Give back all of the data exactly.

= Beginning of Section =

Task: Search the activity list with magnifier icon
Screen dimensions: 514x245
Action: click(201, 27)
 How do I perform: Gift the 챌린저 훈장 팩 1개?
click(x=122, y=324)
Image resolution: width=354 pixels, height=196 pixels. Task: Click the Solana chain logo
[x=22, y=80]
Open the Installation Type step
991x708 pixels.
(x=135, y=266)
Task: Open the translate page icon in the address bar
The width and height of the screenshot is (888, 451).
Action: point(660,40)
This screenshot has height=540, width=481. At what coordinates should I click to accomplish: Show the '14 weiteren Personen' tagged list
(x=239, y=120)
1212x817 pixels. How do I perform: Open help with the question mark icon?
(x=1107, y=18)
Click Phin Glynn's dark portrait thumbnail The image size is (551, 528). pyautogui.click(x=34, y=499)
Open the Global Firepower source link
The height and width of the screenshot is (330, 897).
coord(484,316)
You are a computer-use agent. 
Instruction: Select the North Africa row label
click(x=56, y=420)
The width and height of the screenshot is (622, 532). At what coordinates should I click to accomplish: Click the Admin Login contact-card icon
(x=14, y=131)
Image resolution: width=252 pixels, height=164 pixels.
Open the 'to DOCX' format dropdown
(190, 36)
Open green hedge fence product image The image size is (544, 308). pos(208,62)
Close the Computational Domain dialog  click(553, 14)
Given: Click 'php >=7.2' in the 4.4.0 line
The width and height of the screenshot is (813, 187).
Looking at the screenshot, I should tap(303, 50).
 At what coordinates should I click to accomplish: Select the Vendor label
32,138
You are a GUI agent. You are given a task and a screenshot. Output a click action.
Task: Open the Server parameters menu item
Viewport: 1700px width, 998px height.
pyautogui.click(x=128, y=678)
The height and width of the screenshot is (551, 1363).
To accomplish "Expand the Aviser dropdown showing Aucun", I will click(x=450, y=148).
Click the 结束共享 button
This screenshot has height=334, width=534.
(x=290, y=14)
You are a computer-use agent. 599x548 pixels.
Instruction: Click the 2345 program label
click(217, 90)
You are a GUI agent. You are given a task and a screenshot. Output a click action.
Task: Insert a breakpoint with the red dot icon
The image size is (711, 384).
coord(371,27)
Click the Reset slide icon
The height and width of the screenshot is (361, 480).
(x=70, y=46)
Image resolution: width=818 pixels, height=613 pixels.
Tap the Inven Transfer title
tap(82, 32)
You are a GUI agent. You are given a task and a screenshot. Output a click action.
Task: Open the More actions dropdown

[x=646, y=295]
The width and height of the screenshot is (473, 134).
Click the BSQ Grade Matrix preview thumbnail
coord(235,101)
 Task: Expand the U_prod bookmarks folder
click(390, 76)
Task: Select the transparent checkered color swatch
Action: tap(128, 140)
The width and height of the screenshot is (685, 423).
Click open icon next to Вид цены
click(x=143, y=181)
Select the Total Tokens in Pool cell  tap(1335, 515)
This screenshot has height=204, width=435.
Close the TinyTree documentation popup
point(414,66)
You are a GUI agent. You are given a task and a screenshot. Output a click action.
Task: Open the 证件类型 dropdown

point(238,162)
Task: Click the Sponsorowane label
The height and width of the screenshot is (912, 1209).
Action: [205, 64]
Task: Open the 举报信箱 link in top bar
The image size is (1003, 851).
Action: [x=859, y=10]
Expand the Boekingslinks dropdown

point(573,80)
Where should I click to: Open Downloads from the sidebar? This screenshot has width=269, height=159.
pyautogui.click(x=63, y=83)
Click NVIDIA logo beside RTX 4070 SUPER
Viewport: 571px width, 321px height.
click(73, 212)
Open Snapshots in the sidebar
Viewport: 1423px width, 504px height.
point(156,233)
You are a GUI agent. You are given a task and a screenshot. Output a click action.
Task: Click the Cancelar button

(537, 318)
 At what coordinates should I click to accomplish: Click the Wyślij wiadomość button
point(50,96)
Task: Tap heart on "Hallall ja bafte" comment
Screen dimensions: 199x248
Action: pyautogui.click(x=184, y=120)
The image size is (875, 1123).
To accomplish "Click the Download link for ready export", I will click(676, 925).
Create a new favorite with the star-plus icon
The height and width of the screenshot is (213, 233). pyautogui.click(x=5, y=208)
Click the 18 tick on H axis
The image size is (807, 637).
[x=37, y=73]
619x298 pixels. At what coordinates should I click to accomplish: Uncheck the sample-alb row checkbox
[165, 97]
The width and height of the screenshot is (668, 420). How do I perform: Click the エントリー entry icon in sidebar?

= End of Section =

● ANSWER SECTION:
Task: Search the activity list with magnifier icon
Screen dimensions: 514x245
Action: click(201, 27)
 How do I perform: Gift the 챌린저 훈장 팩 1개?
click(x=122, y=324)
Image resolution: width=354 pixels, height=196 pixels. Task: Click the Solana chain logo
[x=22, y=80]
Open the Installation Type step
991x708 pixels.
(x=135, y=266)
Task: Open the translate page icon in the address bar
The width and height of the screenshot is (888, 451).
Action: point(660,40)
This screenshot has height=540, width=481. At what coordinates should I click to accomplish: Show the '14 weiteren Personen' tagged list
(x=239, y=120)
1212x817 pixels. How do I perform: Open help with the question mark icon?
(x=1107, y=18)
Click Phin Glynn's dark portrait thumbnail The image size is (551, 528). pyautogui.click(x=34, y=499)
Open the Global Firepower source link
The height and width of the screenshot is (330, 897).
coord(484,316)
You are a computer-use agent. 
Instruction: Select the North Africa row label
click(x=56, y=420)
The width and height of the screenshot is (622, 532). At what coordinates should I click to accomplish: Click the Admin Login contact-card icon
(x=14, y=131)
Image resolution: width=252 pixels, height=164 pixels.
Open the 'to DOCX' format dropdown
(190, 36)
Open green hedge fence product image The image size is (544, 308). pos(208,62)
Close the Computational Domain dialog  click(553, 14)
Given: Click 'php >=7.2' in the 4.4.0 line
The width and height of the screenshot is (813, 187).
Looking at the screenshot, I should tap(303, 50).
 At what coordinates should I click to accomplish: Select the Vendor label
32,138
You are a GUI agent. You are given a task and a screenshot. Output a click action.
Task: Open the Server parameters menu item
Viewport: 1700px width, 998px height.
pyautogui.click(x=128, y=678)
The height and width of the screenshot is (551, 1363).
To accomplish "Expand the Aviser dropdown showing Aucun", I will click(x=450, y=148).
Click the 结束共享 button
This screenshot has height=334, width=534.
(x=290, y=14)
You are a computer-use agent. 599x548 pixels.
Instruction: Click the 2345 program label
click(217, 90)
You are a GUI agent. You are given a task and a screenshot. Output a click action.
Task: Insert a breakpoint with the red dot icon
The image size is (711, 384).
coord(371,27)
Click the Reset slide icon
The height and width of the screenshot is (361, 480).
(x=70, y=46)
Image resolution: width=818 pixels, height=613 pixels.
Tap the Inven Transfer title
tap(82, 32)
You are a GUI agent. You are given a task and a screenshot. Output a click action.
Task: Open the More actions dropdown

[x=646, y=295]
The width and height of the screenshot is (473, 134).
Click the BSQ Grade Matrix preview thumbnail
coord(235,101)
 Task: Expand the U_prod bookmarks folder
click(390, 76)
Task: Select the transparent checkered color swatch
Action: tap(128, 140)
The width and height of the screenshot is (685, 423).
Click open icon next to Вид цены
click(x=143, y=181)
Select the Total Tokens in Pool cell  tap(1335, 515)
This screenshot has height=204, width=435.
Close the TinyTree documentation popup
point(414,66)
You are a GUI agent. You are given a task and a screenshot. Output a click action.
Task: Open the 证件类型 dropdown

point(238,162)
Task: Click the Sponsorowane label
The height and width of the screenshot is (912, 1209).
Action: [205, 64]
Task: Open the 举报信箱 link in top bar
The image size is (1003, 851).
Action: [x=859, y=10]
Expand the Boekingslinks dropdown

point(573,80)
Where should I click to: Open Downloads from the sidebar? This screenshot has width=269, height=159.
pyautogui.click(x=63, y=83)
Click NVIDIA logo beside RTX 4070 SUPER
Viewport: 571px width, 321px height.
click(73, 212)
Open Snapshots in the sidebar
Viewport: 1423px width, 504px height.
point(156,233)
You are a GUI agent. You are given a task and a screenshot. Output a click action.
Task: Click the Cancelar button

(537, 318)
 At what coordinates should I click to accomplish: Click the Wyślij wiadomość button
point(50,96)
Task: Tap heart on "Hallall ja bafte" comment
Screen dimensions: 199x248
Action: pyautogui.click(x=184, y=120)
The image size is (875, 1123).
To accomplish "Click the Download link for ready export", I will click(676, 925).
Create a new favorite with the star-plus icon
The height and width of the screenshot is (213, 233). pyautogui.click(x=5, y=208)
Click the 18 tick on H axis
The image size is (807, 637).
[x=37, y=73]
619x298 pixels. At what coordinates should I click to accomplish: Uncheck the sample-alb row checkbox
[165, 97]
The width and height of the screenshot is (668, 420). How do I perform: Click the エントリー entry icon in sidebar?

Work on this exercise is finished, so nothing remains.